Deep Negative Volume Segmentation
- URL: http://arxiv.org/abs/2006.12430v1
- Date: Mon, 22 Jun 2020 16:55:23 GMT
- Title: Deep Negative Volume Segmentation
- Authors: Kristina Belikova, Oleg Rogov, Aleksandr Rybakov, Maxim V. Maslov,
Dmitry V. Dylov
- Abstract summary: We propose a new angle to the 3D segmentation task: segment empty spaces between all the tissues surrounding the object.
Our approach is an end-to-end pipeline that comprises a V-Net for bone segmentation.
We validate the idea on the CT scans in a 50-patient dataset, annotated by experts in maxillofacial medicine.
- Score: 60.44793799306154
- License: http://arxiv.org/licenses/nonexclusive-distrib/1.0/
- Abstract: Clinical examination of three-dimensional image data of compound anatomical
objects, such as complex joints, remains a tedious process, demanding the time
and the expertise of physicians. For instance, automation of the segmentation
task of the TMJ (temporomandibular joint) has been hindered by its compound
three-dimensional shape, multiple overlaid textures, an abundance of
surrounding irregularities in the skull, and a virtually omnidirectional range
of the jaw's motion - all of which extend the manual annotation process to more
than an hour per patient. To address the challenge, we invent a new angle to
the 3D segmentation task: namely, we propose to segment empty spaces between
all the tissues surrounding the object - the so-called negative volume
segmentation. Our approach is an end-to-end pipeline that comprises a V-Net for
bone segmentation, a 3D volume construction by inflation of the reconstructed
bone head in all directions along the normal vector to its mesh faces.

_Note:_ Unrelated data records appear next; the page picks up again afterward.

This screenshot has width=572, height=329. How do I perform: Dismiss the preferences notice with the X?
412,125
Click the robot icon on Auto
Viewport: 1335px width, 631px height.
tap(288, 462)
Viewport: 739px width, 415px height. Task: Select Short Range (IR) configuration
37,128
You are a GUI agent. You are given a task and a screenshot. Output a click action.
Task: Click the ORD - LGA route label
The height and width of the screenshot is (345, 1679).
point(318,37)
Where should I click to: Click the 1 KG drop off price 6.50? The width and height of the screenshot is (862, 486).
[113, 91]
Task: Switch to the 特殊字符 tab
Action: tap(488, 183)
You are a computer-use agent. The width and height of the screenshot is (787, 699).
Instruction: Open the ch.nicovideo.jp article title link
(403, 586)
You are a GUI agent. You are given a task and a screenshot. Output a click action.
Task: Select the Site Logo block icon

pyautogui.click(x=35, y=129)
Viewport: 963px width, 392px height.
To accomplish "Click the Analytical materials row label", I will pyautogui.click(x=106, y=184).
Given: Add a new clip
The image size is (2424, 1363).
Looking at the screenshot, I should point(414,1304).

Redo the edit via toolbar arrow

Eventually confined within the skull bones, the inflated surface occupies the
entire "negative" space in the joint, effectively providing a
geometrical/topological metric of the joint's health. We validate the idea on
the CT scans in a 50-patient dataset, annotated by experts in maxillofacial
medicine, quantitatively compare the asymmetry given the left and the right
negative volumes, and automate the entire framework for clinical adoption.